Your Guide to Prenatal Tests
The what, when, and why of 30 pregnancy exams, screens, and scans
First Trimester Screening
Who: Available to all women
When: Between 10 and 14 weeks, although usually between 11 and 13 weeks
How: This screening has two parts: a blood test to measure levels of two pregnancy-specific hormones (beta hCG and PAPP-A) and an ultrasound exam to measure the fluid beneath the skin at the back of the fetus’ neck (nuchal translucency). Using your age and the results from those tests, your healthcare provider can assess your personal and immediate risk of carrying a baby with specific chromosomal abnormalities, which will be given to you as a risk of, say, 1 in 800 or 1 in 4,000.

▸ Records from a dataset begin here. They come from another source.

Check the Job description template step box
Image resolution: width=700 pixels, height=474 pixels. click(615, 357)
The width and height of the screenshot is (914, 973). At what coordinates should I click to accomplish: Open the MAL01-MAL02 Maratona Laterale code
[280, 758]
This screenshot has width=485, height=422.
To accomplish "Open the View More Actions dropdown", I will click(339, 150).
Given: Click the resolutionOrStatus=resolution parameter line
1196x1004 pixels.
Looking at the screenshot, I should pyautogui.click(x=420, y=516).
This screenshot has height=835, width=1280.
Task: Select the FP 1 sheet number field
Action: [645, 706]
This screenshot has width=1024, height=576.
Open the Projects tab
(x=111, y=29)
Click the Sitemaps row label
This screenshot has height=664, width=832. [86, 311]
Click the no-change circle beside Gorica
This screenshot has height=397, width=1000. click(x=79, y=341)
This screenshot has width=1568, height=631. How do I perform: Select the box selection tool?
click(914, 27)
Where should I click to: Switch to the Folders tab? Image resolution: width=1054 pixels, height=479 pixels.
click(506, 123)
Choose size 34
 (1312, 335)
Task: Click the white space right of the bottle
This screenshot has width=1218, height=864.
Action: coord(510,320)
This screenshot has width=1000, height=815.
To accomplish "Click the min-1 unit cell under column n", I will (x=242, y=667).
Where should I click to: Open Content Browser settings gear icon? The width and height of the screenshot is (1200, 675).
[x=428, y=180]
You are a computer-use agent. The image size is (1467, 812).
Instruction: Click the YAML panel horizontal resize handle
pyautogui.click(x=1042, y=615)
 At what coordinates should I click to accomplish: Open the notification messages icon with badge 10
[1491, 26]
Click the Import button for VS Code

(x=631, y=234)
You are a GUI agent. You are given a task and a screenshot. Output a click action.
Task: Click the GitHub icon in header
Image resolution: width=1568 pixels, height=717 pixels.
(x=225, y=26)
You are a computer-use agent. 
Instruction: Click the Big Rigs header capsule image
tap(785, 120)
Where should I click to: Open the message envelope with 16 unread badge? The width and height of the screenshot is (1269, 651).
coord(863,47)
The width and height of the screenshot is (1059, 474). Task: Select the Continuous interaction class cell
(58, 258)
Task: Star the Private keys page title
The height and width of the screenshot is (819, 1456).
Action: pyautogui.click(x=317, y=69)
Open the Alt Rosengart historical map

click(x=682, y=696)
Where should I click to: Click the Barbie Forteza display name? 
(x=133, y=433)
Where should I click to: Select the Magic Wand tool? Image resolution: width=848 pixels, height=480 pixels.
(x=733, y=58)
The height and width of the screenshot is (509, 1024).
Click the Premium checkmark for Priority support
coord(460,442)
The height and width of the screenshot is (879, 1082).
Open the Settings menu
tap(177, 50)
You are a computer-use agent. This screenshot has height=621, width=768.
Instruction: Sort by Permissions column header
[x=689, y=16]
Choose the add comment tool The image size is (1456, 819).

Why: To screen for trisomy 21 (Down syndrome, which causes mental retardation) and trisomy 18 (Edwards syndrome, which causes more severe retardation and is often fatal by age 1), and sometimes trisomy 13 (Patau syndrome, which often causes congenital heart disease) earlier than standard second-trimester testing. It does not evaluate the risk of neural tube defects such as spina bifida.
Results and follow-up: If your results show a high risk of an abnormality, your doctor may recommend further testing, such as a chorionic villus sampling (CVS) or amniocentesis, to confirm the diagnosis. But don’t panic—your results only indicate a possible risk. Most likely, your baby is fine.